Selon ce document, des policiers québécois ont tué, à l'époque, plus d'un millier de chiens d'attelage appartenant à des Inuits. Menées au nom de la sécurité des villages, ces tueries ont été réalisées de façon brutale, sans tenir compte du rôle central que ces animaux jouaient dans le mode de vie des Inuits.

Rédigé à la demande du gouvernement québécois et de la Corporation Makivik, qui représente les 14 villages du Nunavik, ce rapport établit pour la première fois la responsabilité des autorités «blanches» dans un épisode qui a marqué la mémoire collective des Inuits du Grand Nord québécois. Et qui a eu un impact douloureux sur leurs conditions de vie, mais aussi sur leurs relations avec les gouvernements du Sud.

«L'attitude inflexible et cavalière adoptée par la police provinciale a empêché les propriétaires de chiens d'exercer les activités traditionnelles qui assuraient leur subsistance», écrit l'auteur du document, le juge à la retraite Jean-Jacques Croteau.

Ces policiers «ont traité le problème des chiens comme une infraction au Code de la route ou à un règlement municipal, ce qui a créé un ressentiment qui dure jusqu'à ce jour», poursuit-il.

De leur côté, les policiers fédéraux, qui étaient présents au Nunavik à cette époque, ont péché par omission, puisqu'ils n'ont rien fait pour empêcher les massacres, affirme le rapport, qui fait actuellement l'objet d'une analyse au Secrétariat aux affaires autochtones.

Le document, dont La Presse a pu prendre connaissance, retrace l'histoire de 10 des 14 villages établis le long de la baie d'Hudson et de la baie d'Ungava. Chaque histoire est différente, mais la séquence d'événements qui mène aux tueries de chiens est partout, grosso modo, la même.

Dialogue de sourds

Jusqu'au début des années 50, les Inuits formaient des communautés nomades qui se déplaçaient sur un vaste territoire où leurs chiens pouvaient courir en liberté. Mais à partir de 1957, Ottawa entreprend de construire des écoles près des postes de traite ou des missions religieuses du Grand Nord.
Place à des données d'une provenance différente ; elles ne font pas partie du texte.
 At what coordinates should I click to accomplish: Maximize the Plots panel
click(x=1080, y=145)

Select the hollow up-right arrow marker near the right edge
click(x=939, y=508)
Ne voulant pas abandonner leurs enfants, les Inuits se regroupent autour de ce qui deviendra bientôt un village. Ça fait beaucoup de monde et beaucoup de chiens sur un tout petit territoire. Des accidents surviennent. Parfois, un chien mord un enfant, ou il attaque un Blanc.

La multiplication de ces incidents incite les autorités «blanches» à intervenir. S'appuyant sur la Loi québécoise sur les abus préjudiciables à l'agriculture, elles décrètent que les chiens doivent être attachés du 1er avril au 15 décembre.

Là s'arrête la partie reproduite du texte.